_TASK DETAILS_. Starting at the line that contains "Where should I click to: Bookmark" and ending at the line that contains "Action: [x=122, y=571]", change "sidebar" to "side panel". Reproduce only those lines, with everything else unchanged.

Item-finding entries
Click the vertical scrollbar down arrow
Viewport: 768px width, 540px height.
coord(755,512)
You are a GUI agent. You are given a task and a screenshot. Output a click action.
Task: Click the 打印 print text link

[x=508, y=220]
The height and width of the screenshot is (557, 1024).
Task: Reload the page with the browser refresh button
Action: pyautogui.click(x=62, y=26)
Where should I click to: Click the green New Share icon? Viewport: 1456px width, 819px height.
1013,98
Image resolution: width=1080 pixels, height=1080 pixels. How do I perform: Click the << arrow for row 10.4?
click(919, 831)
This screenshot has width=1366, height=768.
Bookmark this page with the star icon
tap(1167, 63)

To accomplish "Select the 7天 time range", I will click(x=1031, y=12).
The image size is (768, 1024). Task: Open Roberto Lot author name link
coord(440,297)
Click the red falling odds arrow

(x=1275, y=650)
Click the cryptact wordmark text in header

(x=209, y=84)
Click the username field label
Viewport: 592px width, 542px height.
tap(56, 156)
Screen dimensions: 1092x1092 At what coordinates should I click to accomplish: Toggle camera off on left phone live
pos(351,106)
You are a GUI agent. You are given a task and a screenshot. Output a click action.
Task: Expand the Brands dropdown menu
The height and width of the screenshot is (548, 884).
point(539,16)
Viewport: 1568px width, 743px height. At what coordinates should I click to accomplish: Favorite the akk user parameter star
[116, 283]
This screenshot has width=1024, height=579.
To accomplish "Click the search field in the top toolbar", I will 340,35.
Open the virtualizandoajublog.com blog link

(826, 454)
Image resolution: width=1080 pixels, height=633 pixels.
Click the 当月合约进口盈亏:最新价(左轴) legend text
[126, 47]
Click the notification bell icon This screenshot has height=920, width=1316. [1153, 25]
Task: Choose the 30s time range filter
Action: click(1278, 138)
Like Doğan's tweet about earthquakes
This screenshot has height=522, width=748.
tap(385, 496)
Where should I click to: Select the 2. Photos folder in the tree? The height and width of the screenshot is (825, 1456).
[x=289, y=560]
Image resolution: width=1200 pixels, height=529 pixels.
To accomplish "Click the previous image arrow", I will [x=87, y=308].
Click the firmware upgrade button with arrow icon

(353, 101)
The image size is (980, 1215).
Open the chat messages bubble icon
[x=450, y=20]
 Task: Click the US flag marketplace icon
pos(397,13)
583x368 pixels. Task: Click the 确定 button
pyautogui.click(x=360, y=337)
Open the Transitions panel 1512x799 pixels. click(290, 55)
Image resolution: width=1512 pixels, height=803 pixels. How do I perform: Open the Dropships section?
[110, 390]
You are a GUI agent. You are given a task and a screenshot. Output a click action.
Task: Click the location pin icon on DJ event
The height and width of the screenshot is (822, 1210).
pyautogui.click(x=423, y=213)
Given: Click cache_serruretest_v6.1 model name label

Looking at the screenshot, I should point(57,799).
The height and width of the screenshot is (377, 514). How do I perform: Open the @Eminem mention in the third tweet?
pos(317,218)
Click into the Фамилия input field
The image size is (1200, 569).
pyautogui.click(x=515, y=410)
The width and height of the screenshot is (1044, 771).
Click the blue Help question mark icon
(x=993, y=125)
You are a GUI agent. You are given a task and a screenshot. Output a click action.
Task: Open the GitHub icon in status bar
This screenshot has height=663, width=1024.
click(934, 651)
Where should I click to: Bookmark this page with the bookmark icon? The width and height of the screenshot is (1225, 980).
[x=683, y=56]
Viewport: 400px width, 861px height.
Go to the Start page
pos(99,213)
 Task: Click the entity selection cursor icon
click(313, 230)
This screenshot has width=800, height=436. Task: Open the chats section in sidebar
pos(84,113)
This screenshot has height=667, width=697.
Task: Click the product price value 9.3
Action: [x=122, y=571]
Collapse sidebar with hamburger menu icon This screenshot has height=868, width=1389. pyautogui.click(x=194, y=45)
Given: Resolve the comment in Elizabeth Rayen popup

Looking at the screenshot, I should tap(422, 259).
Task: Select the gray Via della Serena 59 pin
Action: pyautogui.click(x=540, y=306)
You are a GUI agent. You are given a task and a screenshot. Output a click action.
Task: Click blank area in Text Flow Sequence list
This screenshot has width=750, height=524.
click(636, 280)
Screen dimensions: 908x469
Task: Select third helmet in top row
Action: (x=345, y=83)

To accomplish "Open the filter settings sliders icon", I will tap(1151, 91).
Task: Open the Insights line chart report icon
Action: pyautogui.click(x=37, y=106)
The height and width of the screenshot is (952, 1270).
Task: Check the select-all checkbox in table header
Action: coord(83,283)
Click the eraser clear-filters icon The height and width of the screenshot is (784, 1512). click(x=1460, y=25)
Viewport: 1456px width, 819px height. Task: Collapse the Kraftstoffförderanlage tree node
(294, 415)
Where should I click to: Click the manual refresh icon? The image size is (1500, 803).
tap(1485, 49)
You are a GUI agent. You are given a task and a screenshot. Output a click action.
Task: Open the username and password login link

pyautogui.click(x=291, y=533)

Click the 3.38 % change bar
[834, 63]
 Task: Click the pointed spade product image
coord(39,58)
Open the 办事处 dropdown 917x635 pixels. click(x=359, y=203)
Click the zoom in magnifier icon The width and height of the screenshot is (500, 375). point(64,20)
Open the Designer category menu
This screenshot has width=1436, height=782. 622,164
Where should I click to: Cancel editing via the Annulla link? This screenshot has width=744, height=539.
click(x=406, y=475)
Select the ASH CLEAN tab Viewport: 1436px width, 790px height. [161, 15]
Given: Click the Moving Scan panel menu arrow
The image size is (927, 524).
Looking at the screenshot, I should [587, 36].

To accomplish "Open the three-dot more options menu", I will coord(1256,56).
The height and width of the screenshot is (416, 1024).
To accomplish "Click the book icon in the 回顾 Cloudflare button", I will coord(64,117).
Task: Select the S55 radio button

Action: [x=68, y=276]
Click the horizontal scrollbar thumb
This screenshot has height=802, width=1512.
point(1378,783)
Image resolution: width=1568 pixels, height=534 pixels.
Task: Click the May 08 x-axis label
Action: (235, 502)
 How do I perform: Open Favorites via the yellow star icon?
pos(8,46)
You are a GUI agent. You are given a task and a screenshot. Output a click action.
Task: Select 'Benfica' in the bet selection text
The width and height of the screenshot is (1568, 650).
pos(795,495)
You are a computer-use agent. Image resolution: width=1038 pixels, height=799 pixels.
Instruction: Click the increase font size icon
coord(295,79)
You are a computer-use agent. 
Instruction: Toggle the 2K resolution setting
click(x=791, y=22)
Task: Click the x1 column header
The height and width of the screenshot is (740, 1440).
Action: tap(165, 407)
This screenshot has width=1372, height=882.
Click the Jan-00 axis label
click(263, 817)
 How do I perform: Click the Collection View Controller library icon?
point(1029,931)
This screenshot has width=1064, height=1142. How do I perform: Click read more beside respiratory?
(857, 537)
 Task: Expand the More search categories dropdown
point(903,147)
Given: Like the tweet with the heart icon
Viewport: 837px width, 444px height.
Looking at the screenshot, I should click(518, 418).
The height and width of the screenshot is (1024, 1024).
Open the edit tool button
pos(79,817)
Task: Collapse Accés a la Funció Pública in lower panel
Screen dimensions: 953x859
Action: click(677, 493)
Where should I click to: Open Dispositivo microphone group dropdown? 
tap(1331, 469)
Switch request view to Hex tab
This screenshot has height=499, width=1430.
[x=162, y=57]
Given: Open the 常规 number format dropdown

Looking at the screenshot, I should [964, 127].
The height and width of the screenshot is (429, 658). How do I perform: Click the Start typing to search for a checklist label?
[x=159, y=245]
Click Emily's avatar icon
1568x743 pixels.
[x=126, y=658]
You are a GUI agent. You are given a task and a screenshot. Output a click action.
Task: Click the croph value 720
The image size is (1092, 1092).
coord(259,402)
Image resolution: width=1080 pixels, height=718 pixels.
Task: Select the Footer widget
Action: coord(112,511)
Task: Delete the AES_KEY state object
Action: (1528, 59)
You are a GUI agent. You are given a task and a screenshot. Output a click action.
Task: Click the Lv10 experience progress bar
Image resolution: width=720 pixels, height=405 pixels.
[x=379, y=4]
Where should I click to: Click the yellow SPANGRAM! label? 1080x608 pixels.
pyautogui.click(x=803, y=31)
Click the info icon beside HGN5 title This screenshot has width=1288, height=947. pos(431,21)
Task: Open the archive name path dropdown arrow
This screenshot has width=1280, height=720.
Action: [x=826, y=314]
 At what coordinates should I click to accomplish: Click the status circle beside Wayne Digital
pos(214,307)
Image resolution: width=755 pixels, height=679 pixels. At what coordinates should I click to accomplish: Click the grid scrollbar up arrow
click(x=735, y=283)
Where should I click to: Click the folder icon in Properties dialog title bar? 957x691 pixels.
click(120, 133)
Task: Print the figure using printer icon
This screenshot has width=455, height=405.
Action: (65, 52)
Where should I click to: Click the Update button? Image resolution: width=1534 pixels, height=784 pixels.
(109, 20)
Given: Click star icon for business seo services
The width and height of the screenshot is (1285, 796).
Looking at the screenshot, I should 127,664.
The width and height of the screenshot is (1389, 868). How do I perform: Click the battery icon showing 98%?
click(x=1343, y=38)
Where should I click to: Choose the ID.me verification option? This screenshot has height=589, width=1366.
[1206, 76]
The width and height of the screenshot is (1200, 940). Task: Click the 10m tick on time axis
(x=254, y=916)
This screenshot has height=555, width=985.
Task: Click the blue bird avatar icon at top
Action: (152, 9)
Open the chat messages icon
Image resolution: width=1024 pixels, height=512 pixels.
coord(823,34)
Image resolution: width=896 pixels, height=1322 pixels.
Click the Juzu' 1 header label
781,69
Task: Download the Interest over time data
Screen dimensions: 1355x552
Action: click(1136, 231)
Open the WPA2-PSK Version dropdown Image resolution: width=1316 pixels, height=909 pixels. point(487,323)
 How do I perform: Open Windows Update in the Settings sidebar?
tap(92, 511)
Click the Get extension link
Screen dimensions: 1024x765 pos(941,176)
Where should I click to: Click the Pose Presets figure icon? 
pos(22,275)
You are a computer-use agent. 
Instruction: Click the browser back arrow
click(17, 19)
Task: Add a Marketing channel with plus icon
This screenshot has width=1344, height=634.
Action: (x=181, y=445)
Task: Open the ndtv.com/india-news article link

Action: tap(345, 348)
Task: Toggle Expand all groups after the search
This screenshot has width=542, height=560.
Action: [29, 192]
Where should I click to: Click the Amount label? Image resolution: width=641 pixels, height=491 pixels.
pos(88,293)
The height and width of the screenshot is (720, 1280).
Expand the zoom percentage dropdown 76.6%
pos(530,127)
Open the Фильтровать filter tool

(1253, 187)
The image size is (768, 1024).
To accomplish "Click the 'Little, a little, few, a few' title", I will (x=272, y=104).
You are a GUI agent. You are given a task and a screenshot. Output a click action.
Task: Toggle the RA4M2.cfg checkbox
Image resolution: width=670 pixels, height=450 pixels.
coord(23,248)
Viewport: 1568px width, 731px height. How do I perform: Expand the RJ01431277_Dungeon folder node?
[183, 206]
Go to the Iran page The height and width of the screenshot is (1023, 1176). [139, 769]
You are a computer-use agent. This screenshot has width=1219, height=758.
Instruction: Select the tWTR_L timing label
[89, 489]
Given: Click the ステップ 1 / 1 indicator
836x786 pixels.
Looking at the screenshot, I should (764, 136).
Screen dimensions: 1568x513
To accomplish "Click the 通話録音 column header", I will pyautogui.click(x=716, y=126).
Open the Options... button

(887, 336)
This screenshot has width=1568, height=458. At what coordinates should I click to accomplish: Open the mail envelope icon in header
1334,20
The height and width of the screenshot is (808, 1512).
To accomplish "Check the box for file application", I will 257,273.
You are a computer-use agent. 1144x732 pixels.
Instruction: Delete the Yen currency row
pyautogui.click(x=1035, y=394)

_SOLVED EXERCISE_.
Where should I click to: Bookmark this page with the bookmark icon? The width and height of the screenshot is (1225, 980).
[x=683, y=56]
Viewport: 400px width, 861px height.
Go to the Start page
pos(99,213)
 Task: Click the entity selection cursor icon
click(313, 230)
This screenshot has width=800, height=436. Task: Open the chats section in side panel
pos(84,113)
This screenshot has height=667, width=697.
Task: Click the product price value 9.3
Action: [x=122, y=571]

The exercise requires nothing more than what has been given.